Bionic: A link between Computer Ethics and Bioethics

AUTHOR
Antonio Marturano

ABSTRACT

Bionic is that disciplines which studies the possibilities of partly or totally implanting artificial pieces of human bodies (eyes, arms, legs, brain, etc.). In that, bionic is partly a branch of Biology; but, when the artificial manufact is almost computer assistited, bionic is also a branch of Information Technology.

The relevance of bionic for Bioethics is not obviously: generally, all parts of our organism are passible of artificial implanting without puzzling. Only when computers are used for support to bionic, problems for bioethic become clear. Computer Technologies, in fact, made possible to create “intelligent” support for implanted artificial organs. In way of principle, only by means of computers we can create a valid help for damaged human brains. Do Computer technologies make inner manipulations a real risk for people? Is it right to help damaged brains with computer devices? Are there limits in using computer technologies in supporting of artificial pieces in a human body? These are only parts of (computer and bio-)ethical mazes in bionics.

Related to the above mentioned problems we have genuine philosophical (not only ethical) problems correlated to ethical ones.

In a well-written science fiction book Roger McBride-Allen (The Modular Man, Byron Preiss Visual Publications, 1992) speak about a dying man who transfer all his self (brain? Soul? Knowledge? – I can’t find the right word!) in an vacuum-cleaner computer supported. When his body is passed on, He weak up as vacuum-cleaner. The vacuum-cleaner wonder what it really is (the problem of personal identity, pretty similar to D. Parfit’s book Reasons and Persons, Oxford U.P., 1984, see chap. X, the ‘Teletransporter paradox’, another case of I.T. ethical puzzle). Police suspect the vacuum-cleaner is the killer of the dead man, then, a policeman arrest the vacuum-cleaner and put it not in the jail (where logically all killers are imprisoned) but in the crime arms room; in this way policeman hurt the vacuum-cleaner lawyer, because only a man can be accused of an homicide (this is another puzzle: is that vacuum-cleaner a device or a person?).

⁂

_TASKS TO CARRY OUT_:
1. Decide whether each statement agrees with the abstract on bionics. Answer yes or no, and quote the words of the abstract that settle it. (a) The abstract calls bionic partly a branch of Biology. (b) The science fiction book it mentions was published in 1984. (c) The policeman puts the vacuum-cleaner in the jail.
2. Reproduce the part of the abstract on bionics between "The relevance of" and "mazes in bionics.", inclusive.

⁂

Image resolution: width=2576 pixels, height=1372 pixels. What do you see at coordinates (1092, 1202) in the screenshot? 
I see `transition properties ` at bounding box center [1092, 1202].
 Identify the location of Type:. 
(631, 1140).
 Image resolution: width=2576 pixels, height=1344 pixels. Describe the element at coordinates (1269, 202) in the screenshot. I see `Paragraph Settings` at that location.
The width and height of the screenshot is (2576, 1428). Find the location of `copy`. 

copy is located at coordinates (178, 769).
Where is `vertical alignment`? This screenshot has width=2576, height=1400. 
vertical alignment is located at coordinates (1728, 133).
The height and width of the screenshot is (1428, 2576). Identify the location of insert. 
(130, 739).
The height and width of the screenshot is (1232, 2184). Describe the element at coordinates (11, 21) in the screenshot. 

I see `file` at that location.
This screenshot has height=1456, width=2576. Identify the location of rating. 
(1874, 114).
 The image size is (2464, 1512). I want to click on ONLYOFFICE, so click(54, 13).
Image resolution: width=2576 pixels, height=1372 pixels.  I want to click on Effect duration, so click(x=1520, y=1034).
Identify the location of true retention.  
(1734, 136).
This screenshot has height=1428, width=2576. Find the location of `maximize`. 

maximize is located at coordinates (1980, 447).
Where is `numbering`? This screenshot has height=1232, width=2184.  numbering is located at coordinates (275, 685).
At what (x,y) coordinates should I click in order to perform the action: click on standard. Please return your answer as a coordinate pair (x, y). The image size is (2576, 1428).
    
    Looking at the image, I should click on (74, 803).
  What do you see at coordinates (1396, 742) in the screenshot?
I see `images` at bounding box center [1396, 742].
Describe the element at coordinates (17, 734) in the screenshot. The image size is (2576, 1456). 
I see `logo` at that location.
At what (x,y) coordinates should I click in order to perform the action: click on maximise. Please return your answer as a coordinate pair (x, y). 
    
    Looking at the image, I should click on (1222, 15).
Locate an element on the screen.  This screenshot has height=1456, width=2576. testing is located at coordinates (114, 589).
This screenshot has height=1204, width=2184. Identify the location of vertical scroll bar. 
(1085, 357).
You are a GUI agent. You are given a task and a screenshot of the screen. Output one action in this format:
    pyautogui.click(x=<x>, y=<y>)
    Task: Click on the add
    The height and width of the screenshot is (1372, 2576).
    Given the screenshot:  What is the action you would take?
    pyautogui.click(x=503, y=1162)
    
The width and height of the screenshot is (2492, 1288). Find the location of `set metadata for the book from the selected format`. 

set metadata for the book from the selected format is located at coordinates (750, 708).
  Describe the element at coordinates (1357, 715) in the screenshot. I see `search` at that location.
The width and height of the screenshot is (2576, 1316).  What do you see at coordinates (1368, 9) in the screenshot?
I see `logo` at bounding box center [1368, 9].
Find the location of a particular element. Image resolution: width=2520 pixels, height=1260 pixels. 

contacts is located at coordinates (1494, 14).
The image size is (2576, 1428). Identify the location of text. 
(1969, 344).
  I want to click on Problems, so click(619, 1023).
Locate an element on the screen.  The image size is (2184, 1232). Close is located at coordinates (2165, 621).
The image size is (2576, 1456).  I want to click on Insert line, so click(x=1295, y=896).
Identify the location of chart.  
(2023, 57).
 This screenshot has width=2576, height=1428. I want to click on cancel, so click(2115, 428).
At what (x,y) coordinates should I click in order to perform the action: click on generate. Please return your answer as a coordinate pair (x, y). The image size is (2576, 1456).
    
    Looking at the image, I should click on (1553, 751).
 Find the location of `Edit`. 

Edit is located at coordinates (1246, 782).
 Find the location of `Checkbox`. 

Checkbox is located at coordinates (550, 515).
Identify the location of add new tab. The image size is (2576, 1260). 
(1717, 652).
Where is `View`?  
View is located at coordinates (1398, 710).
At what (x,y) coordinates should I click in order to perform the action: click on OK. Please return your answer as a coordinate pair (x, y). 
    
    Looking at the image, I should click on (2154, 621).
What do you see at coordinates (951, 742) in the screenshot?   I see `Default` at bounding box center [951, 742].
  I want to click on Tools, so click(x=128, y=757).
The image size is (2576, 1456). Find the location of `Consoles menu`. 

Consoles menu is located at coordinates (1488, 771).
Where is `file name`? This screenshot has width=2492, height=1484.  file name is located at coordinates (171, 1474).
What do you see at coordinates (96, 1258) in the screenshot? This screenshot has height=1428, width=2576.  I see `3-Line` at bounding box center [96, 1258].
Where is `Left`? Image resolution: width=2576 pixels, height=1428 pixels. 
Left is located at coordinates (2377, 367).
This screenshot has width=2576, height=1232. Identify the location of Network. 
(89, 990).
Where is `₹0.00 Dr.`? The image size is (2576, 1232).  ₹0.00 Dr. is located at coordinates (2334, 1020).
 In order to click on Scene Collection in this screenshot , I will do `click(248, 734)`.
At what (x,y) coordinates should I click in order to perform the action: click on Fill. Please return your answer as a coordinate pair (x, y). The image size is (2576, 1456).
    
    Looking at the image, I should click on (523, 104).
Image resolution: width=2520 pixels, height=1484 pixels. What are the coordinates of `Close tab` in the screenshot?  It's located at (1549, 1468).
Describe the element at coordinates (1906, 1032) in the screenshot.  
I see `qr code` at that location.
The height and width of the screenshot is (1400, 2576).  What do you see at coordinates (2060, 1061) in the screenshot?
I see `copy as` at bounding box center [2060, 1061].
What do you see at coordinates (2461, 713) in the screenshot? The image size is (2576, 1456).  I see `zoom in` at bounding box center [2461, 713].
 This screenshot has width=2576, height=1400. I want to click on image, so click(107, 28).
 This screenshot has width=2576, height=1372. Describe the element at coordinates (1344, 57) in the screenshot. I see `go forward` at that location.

⁂

_SOLUTIONS TO THE EXERCISE_:
1.
(a) Yes: "bionic is partly a branch of Biology"
(b) No: "Byron Preiss Visual Publications, 1992"
(c) No: "put it not in the jail"

2.
The relevance of bionic for Bioethics is not obviously: generally, all parts of our organism are passible of artificial implanting without puzzling. Only when computers are used for support to bionic, problems for bioethic become clear. Computer Technologies, in fact, made possible to create “intelligent” support for implanted artificial organs. In way of principle, only by means of computers we can create a valid help for damaged human brains. Do Computer technologies make inner manipulations a real risk for people? Is it right to help damaged brains with computer devices? Are there limits in using computer technologies in supporting of artificial pieces in a human body? These are only parts of (computer and bio-)ethical mazes in bionics.